Dammbrüche, überflutete Straßen, Hubschrauber retten Menschen vor Wassermassen: Der Süden Deutschlands hat mit einem schweren Hochwasser zu kämpfen. Die Lage könnte sich am Samstag angesichts des Dauerregens weiter zuspitzen. Der Deutsche Wetterdienst (DWD) rief für mehrere Landkreise Bayerns die höchste Unwetter-Warnstufe aus. Mehrere Flüsse und Bäche traten über die Ufer. Gleich in mehreren Kreisen wurde der Katastrophenfall ausgerufen. Berichte über Verletzte oder größere Schäden lagen bis zum Nachmittag nicht vor. Feuerwehren sind im Dauereinsatz.
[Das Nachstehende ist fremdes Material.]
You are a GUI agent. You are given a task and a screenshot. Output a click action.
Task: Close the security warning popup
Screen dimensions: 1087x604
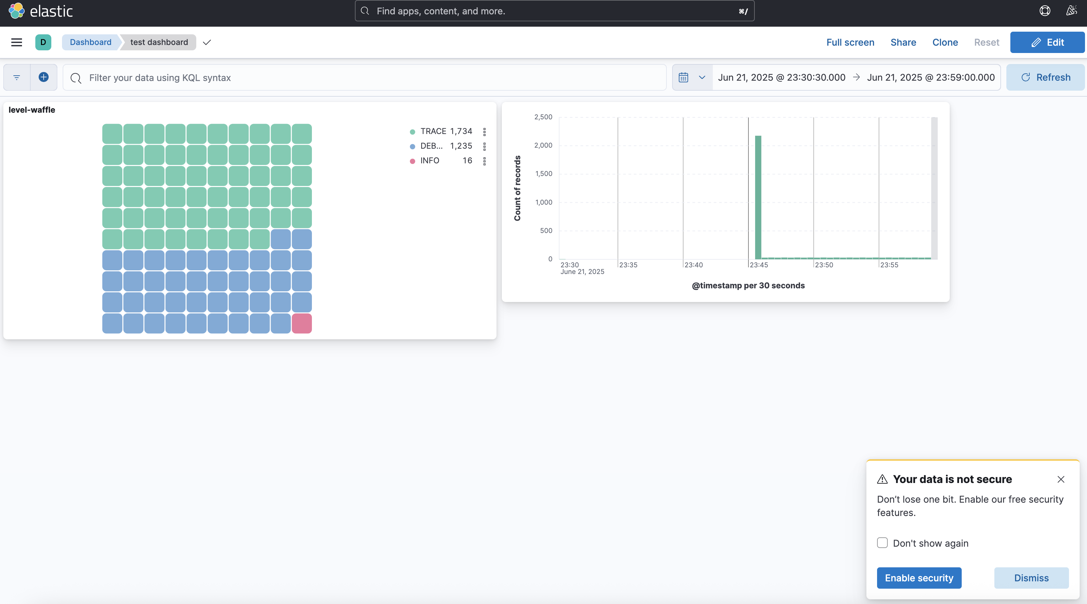coord(1061,479)

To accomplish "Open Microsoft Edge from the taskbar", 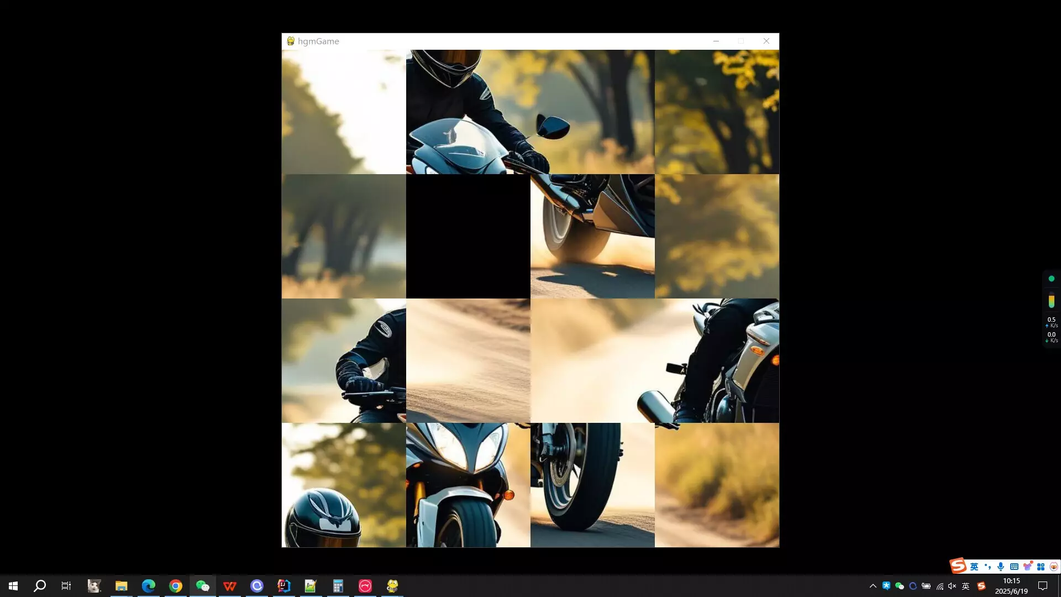I will click(x=149, y=585).
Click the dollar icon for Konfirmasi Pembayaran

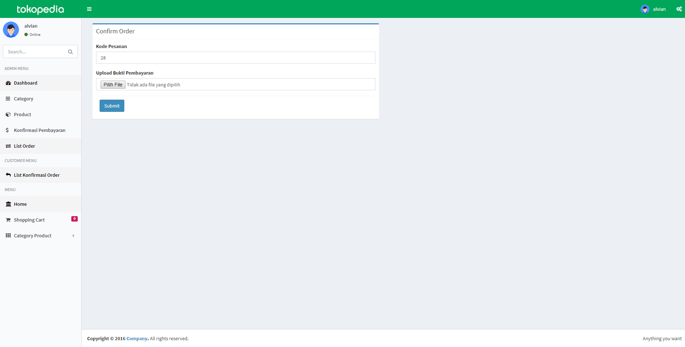point(7,130)
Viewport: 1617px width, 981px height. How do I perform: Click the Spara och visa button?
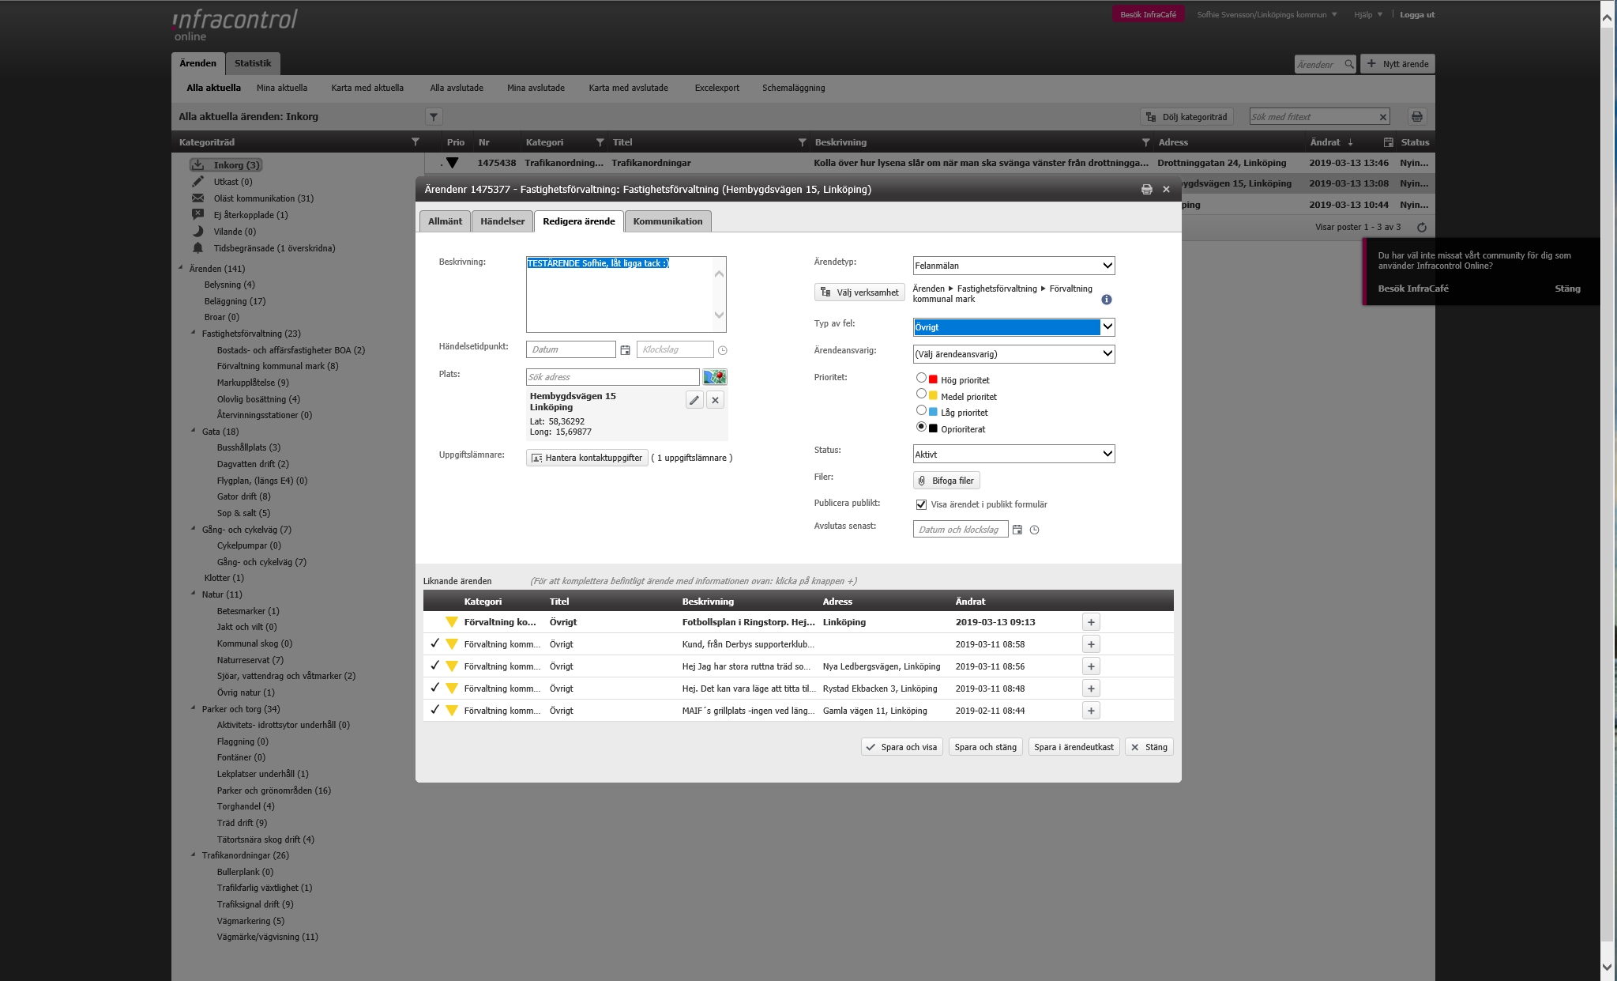901,747
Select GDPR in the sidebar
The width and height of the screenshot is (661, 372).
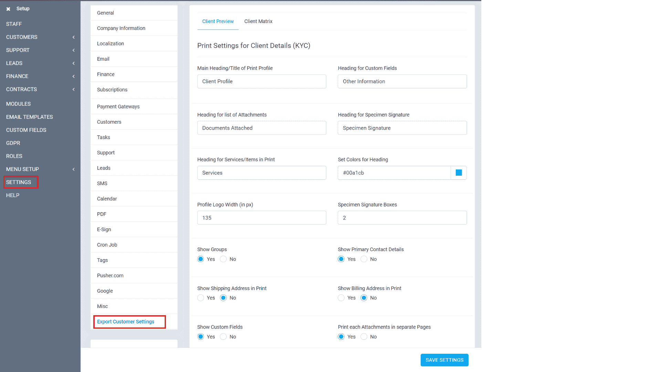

Besonders angespannt ist die Situation rund um Augsburg gewesen. Bewohner in dem Ort Diedorf sollten laut dem zuständigen Landkreis nach zwei Dammbrüchen ihre Wohnhäuser verlassen. Aufgrund der hohen Wassermassen werde eine Evakuierung im Diedorfer Ortsteil Anhausen vorbereitet, teilte das Landratsamt Augsburg mit. „Es ist nicht mehr ausreichend, sich in höhere Stockwerke zu begeben.“ Bayerns Ministerpräsident Markus Söder und Innenminister Joachim Herrmann (beide CSU) machten sich vor Ort ein Bild von der Lage.
Auch wenn es noch keine großflächigen Überflutungen bis zum Nachmittag gab, war die Situation in einzelnen Gebieten bereits bedrohlich. In Babenhausen südlich von Ulm retteten Einsatzkräfte Menschen mit Booten aus ihren Häusern. In Fischach im schwäbischen Landkreis Augsburg holten Helfer Menschen mit einem Hubschrauber aus ihren von den Fluten eingeschlossenen Häusern. Die Bewohner hätten auf andere Weise den Ort nicht mehr verlassen können, sagte eine Sprecherin des Landratsamtes.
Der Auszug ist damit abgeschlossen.